__Provided text__.

--- START ---

Authentic Material allows teachers to supplement or eventually replace the boring ESL textbook. The following is a compilation of authentic material sources most commonly used in the classroom:
- Ad Banners, advertisements, billboards
- Catalogs, college and university brochures, flyers, travel brochures
- Movies, scripts, commercials
- Radio shows, newspapers, Internet websites, magazines, TV shows
- Social media, YouTube, phonebooks
- Ticket stubs, manuals, menus, maps
- Greeting cards, horoscopes
The following video tutorial shows how teachers can use songs to teach English
Authentic material can be used at different levels. The table below will guide you on what materials fit best with your classroom.
Myth: The Communicative Approach Does Not Pay Attention to Grammar Structure
The style of English used in Authentic Material is natural and communicates whatever the material was created for, rather than teaching a particular structure. For this reason, some critics indicate that the Communicative Approach does not place sufficient emphasis on grammar rules, so the method could not properly teach grammatical competence.

--- END ---

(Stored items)
--- START ---

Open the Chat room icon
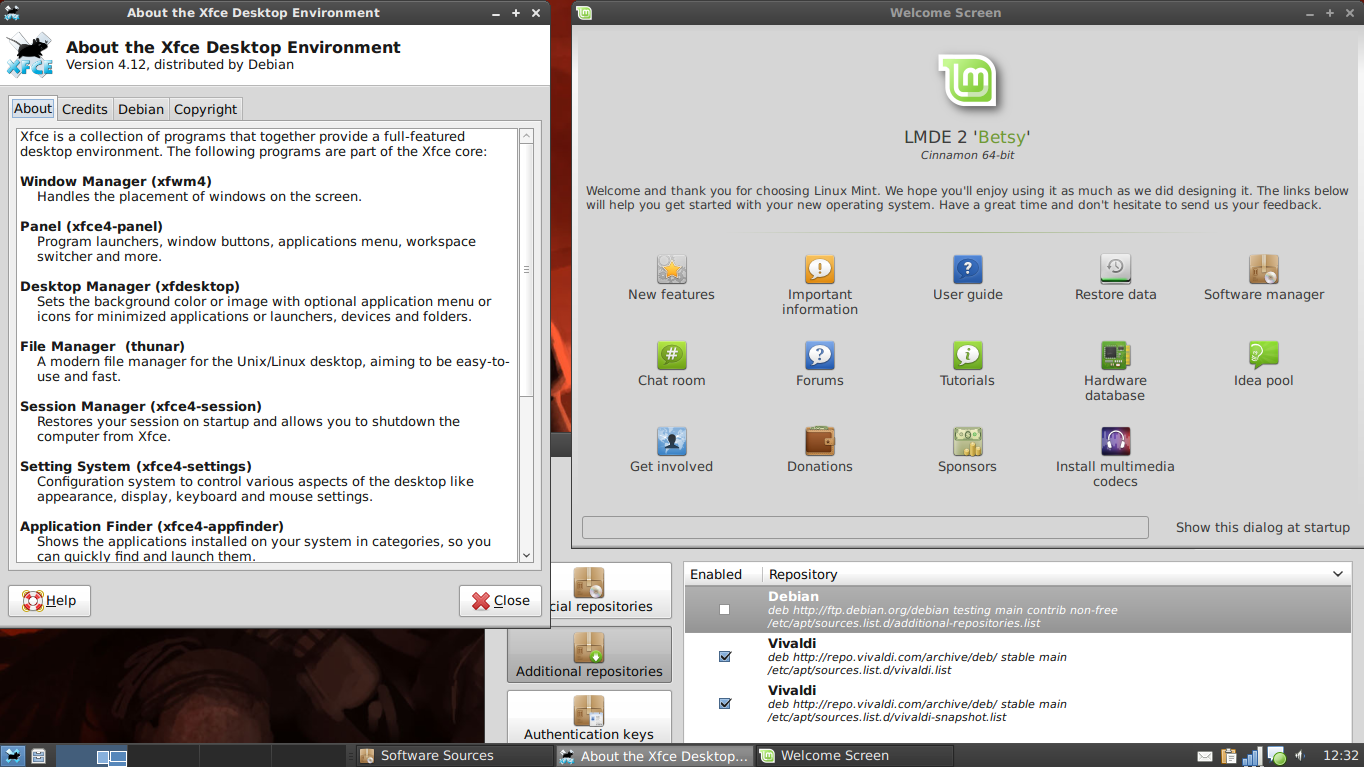The height and width of the screenshot is (767, 1364). (x=671, y=355)
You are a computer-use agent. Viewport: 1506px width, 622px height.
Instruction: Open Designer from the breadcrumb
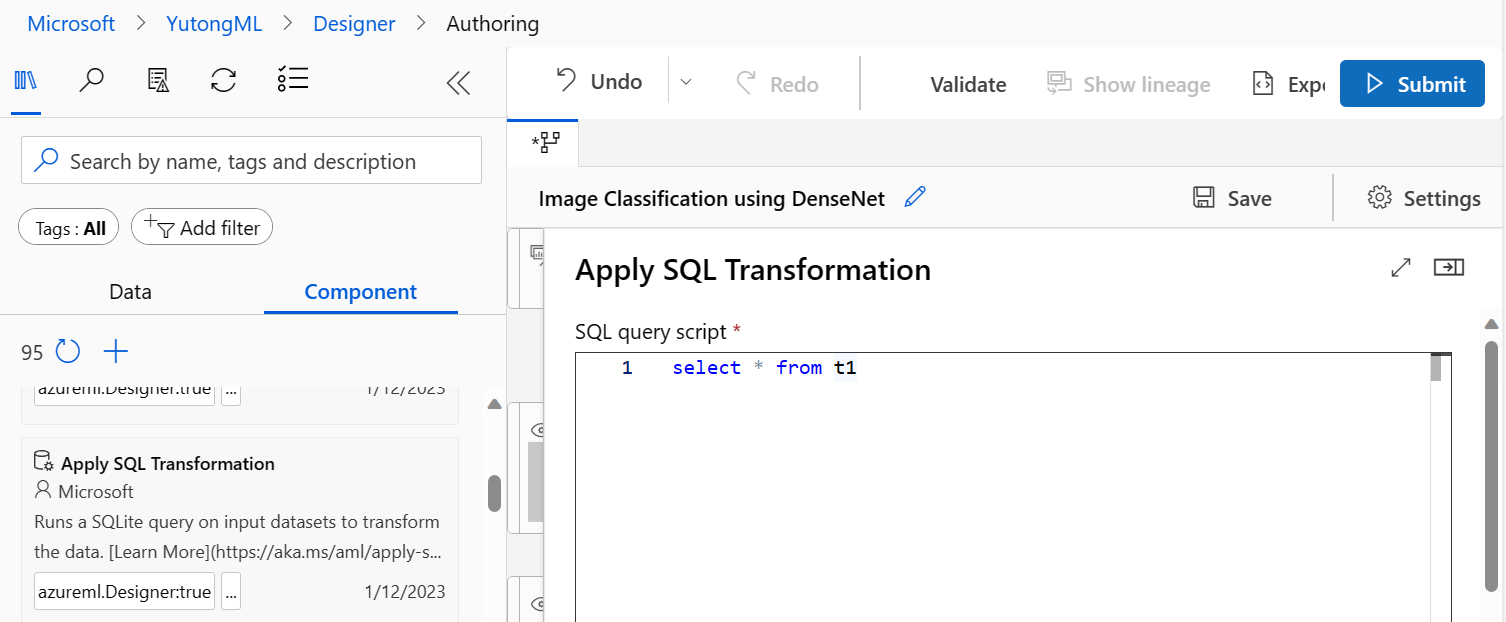coord(354,23)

--- END ---

__Prompt__. List every source of authentic material named on the line of the authentic material text that begins with "Radio shows".

__Solution to this exercise__. Radio shows, newspapers, Internet websites, magazines, TV shows